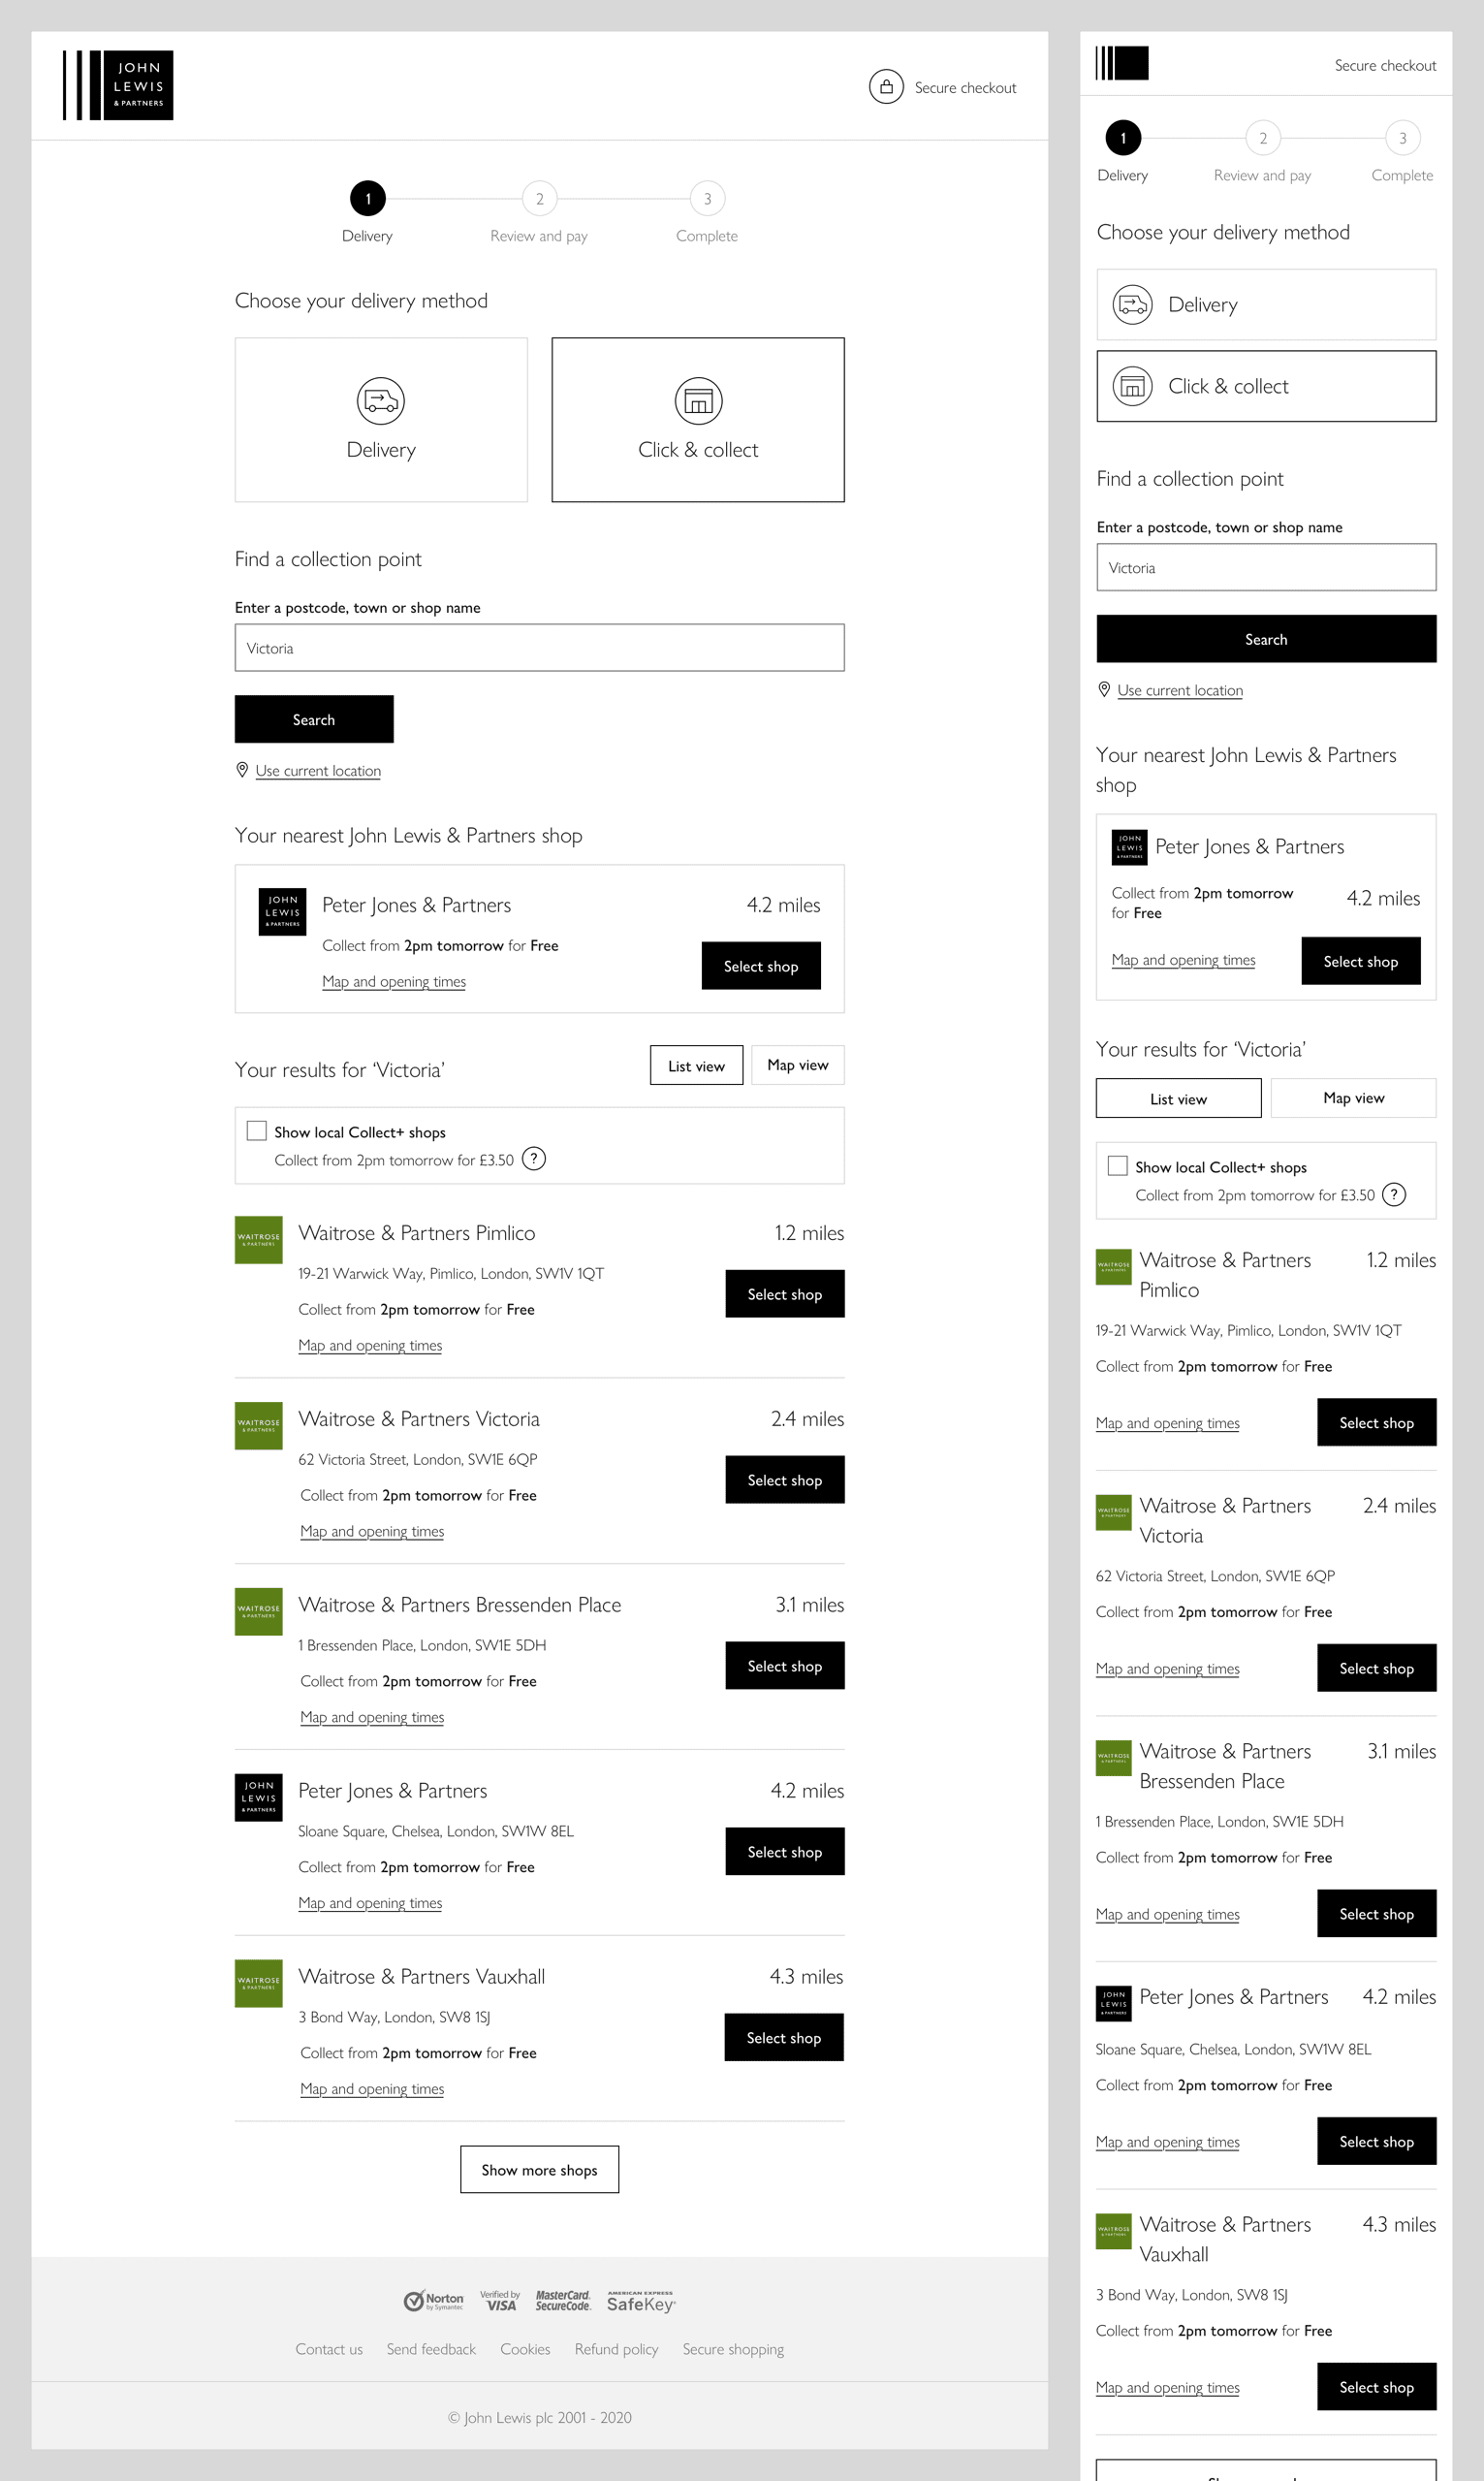Viewport: 1484px width, 2481px height.
Task: Select the List view tab in mobile layout
Action: (x=1178, y=1098)
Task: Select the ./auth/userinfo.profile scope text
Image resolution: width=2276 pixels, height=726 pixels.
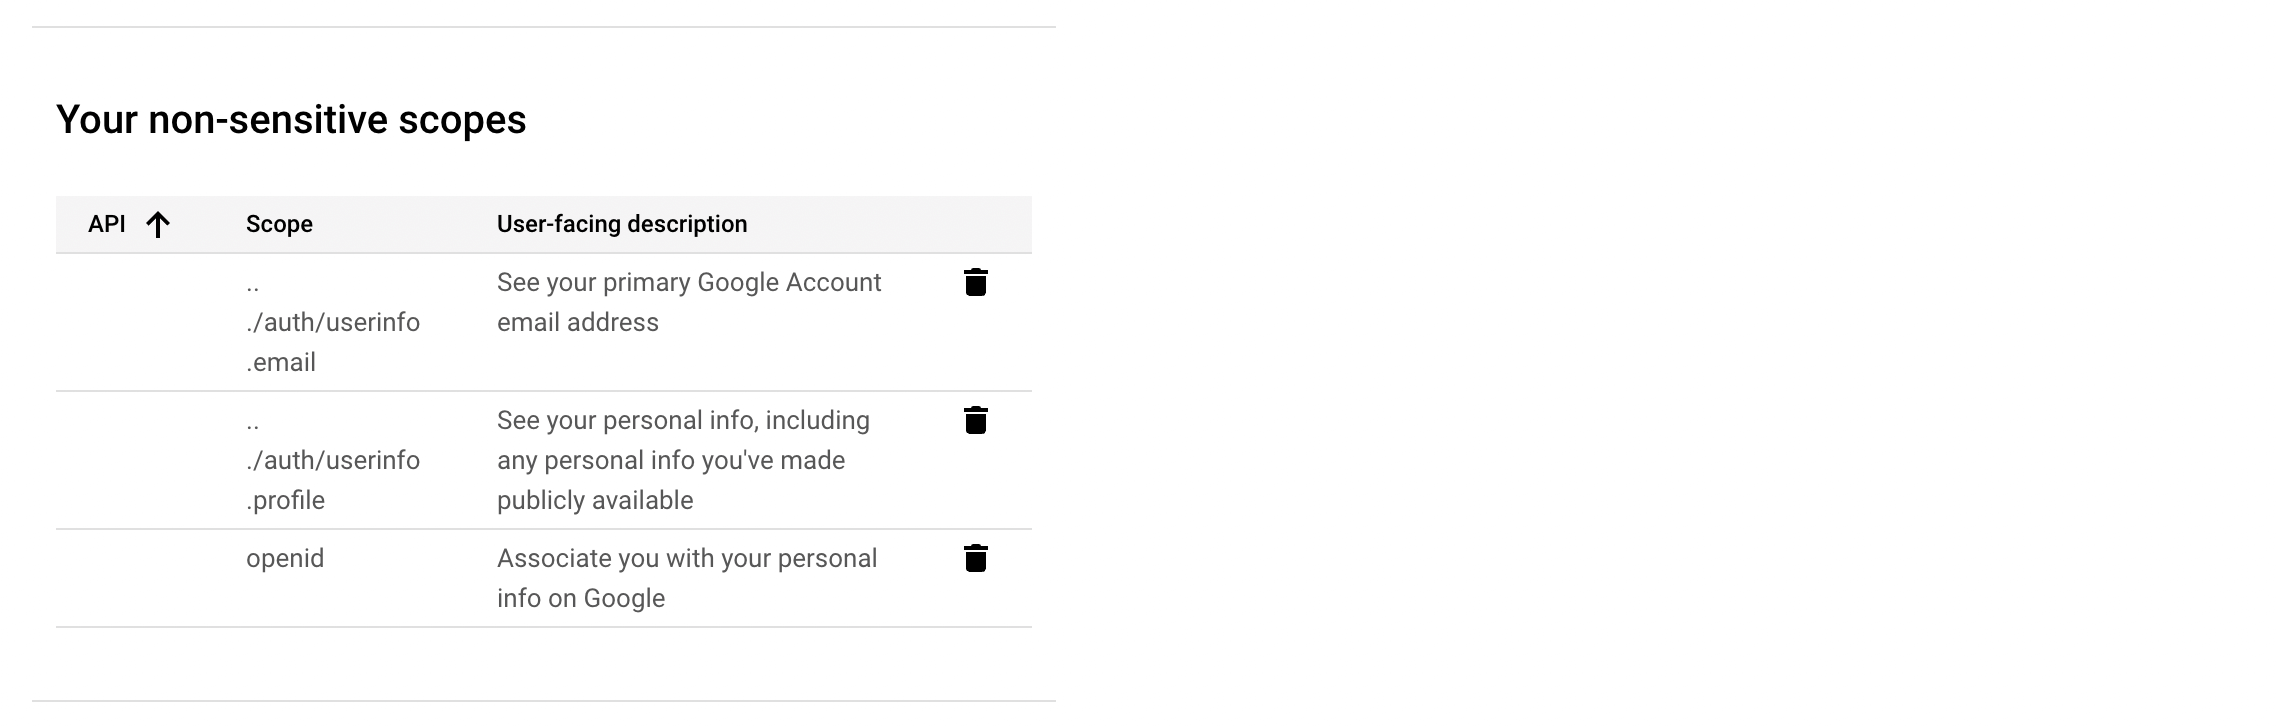Action: (x=333, y=460)
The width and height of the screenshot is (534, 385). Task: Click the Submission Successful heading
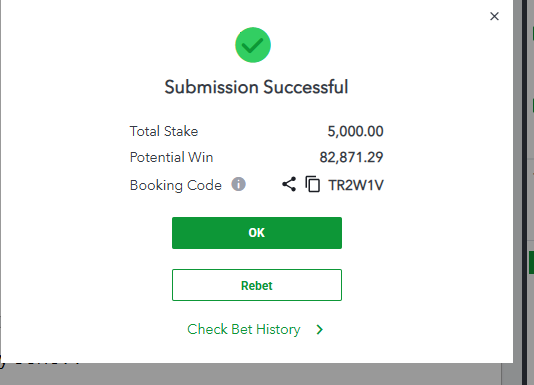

■ The exercise:
Update the items by replacing "pixels" with "px" everywhere, keeping all else the same, and omit the pictures.

■ Completed exercise:
Viewport: 1484px width, 2481px height.
Task: Select the List view tab in mobile layout
Action: (x=1178, y=1098)
Task: Select the ./auth/userinfo.profile scope text
Image resolution: width=2276 px, height=726 px.
Action: (x=333, y=460)
The width and height of the screenshot is (534, 385). Task: Click the Submission Successful heading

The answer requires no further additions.